“Thank you for your service” was the theme presented by guest speaker Col. David A. Strauss (ret.) at the Veterans Day program held Friday, Nov. 10, in Watkins Auditorium in the Boling University Center at the University of Tennessee at Martin.
Strauss, a 39-year Army veteran, spoke to the audience about the phrase “Thank you for your service.”
“What is the service that veterans provide?” he said. “Is it getting up early in the morning and going and doing (physical training)? Maybe it’s deploying. No, I don’t think so.
“I think the service that we provide is that we willingly go into harm’s way to project the will of the United States on our adversaries. Don’t get me wrong; we do a lot of other things. We have operations and humanitarian operations, but when it gets right down to it, we stand in the way of someone – a nation or non-nation state – and we force them to do or to not do something.”
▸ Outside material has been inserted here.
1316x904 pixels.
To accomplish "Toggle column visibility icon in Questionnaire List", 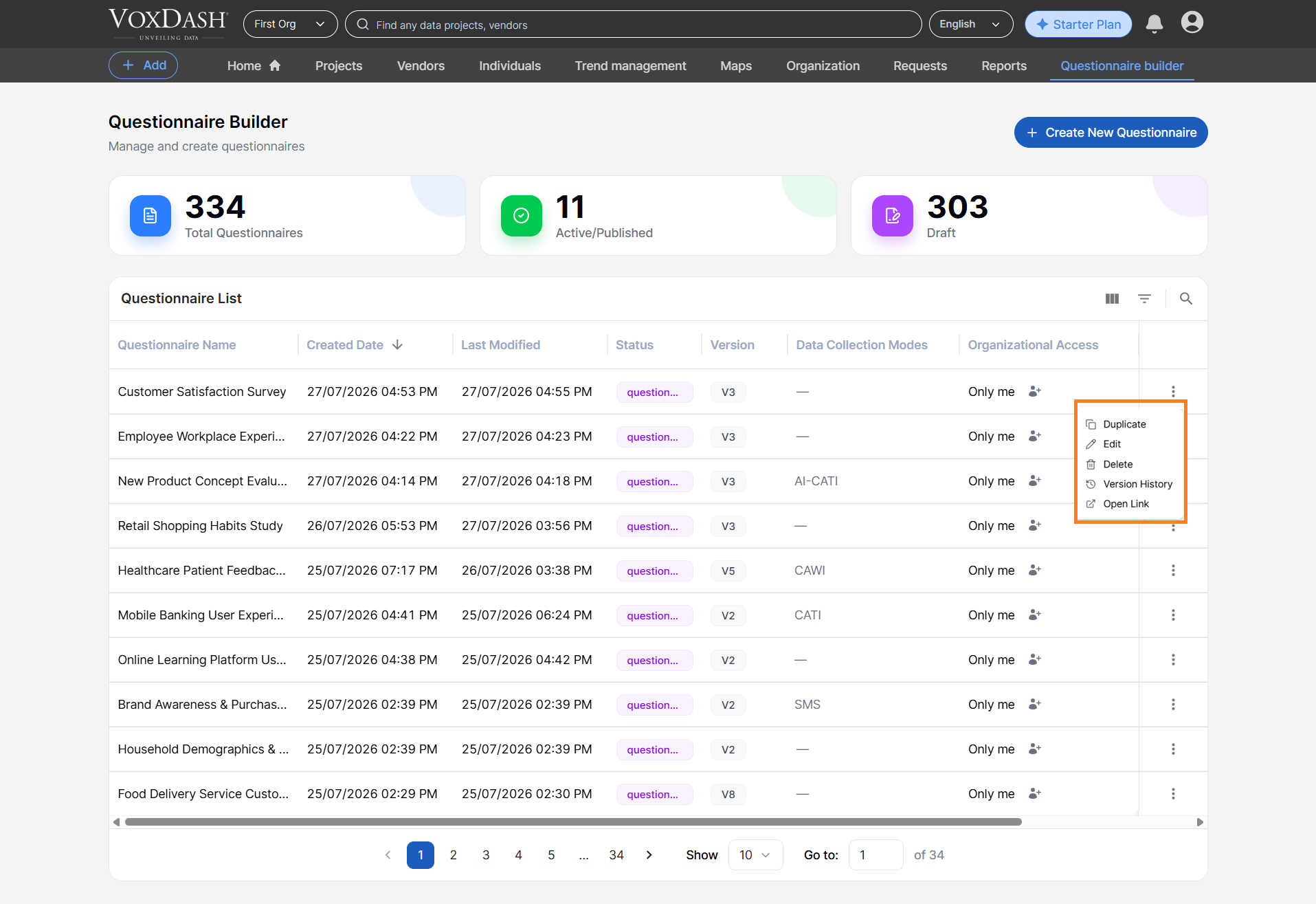I will coord(1112,298).
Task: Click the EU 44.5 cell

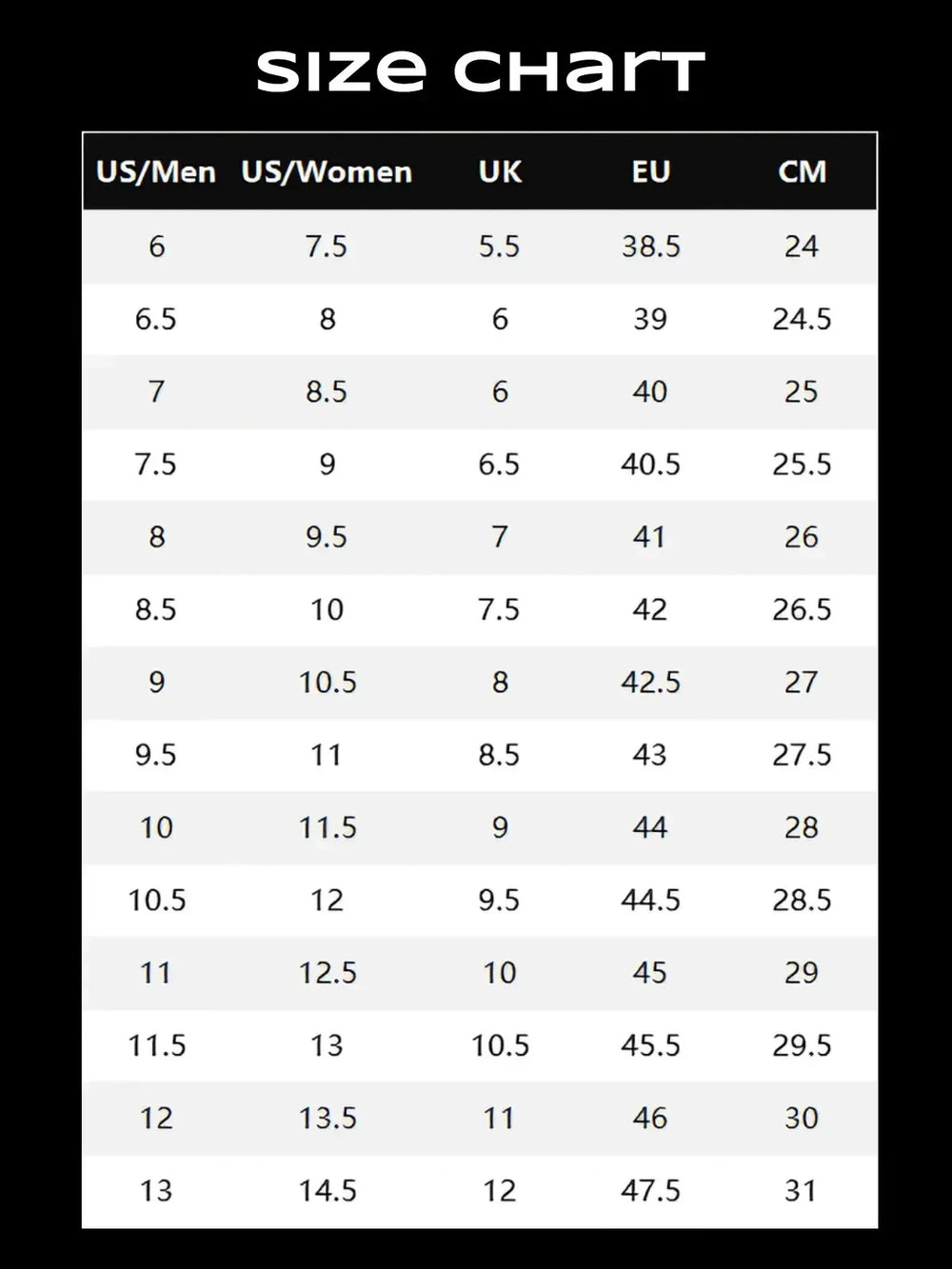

Strauss then asked if that is true, then what is the equal-value compensation that those providing military service receive? Is it the money? Is it the benefits?
“In my opinion, there is no equal compensation for what it is that we do as veterans,” he said. “If there is no equal compensation, perhaps what we should say is not ‘Thank you for your service,’ but ‘Thank you for your selfless service.’”
Strauss then asked that if there is no equal-value compensation, why do those who provide military service do what they do?
“It’s a word, and it’s a word that we don’t use very often these days: Honor,” he said. “It’s that selfless act of putting ourselves in harm’s way to protect our citizens and protect our American way of life so that others don’t have to, and there is no adequate compensation for that.
“It’s the sacrifice or willingness to sacrifice so that others won’t have to. We few stand ready on the wall so others won’t have to, so that they can pursue what the Founding Fathers decreed: life, liberty and the pursuit of happiness.”
Strauss is a UT Martin alumnus, receiving a commission as lieutenant of infantry in 1993. He enlisted in the Army in 1983 after graduating high school, and in 1999, he completed the Special Forces Operational Detachment Officer Qualification Course and was assigned to the 7th Special Force Group (Airborne).
In 2004, he was selected to be a civil affairs officer, which he served until his retirement in 2022.
A native of Bradford, Strauss and his wife, Cheryl, now live in Elizabethtown, Kentucky. They have three children and four grandchildren.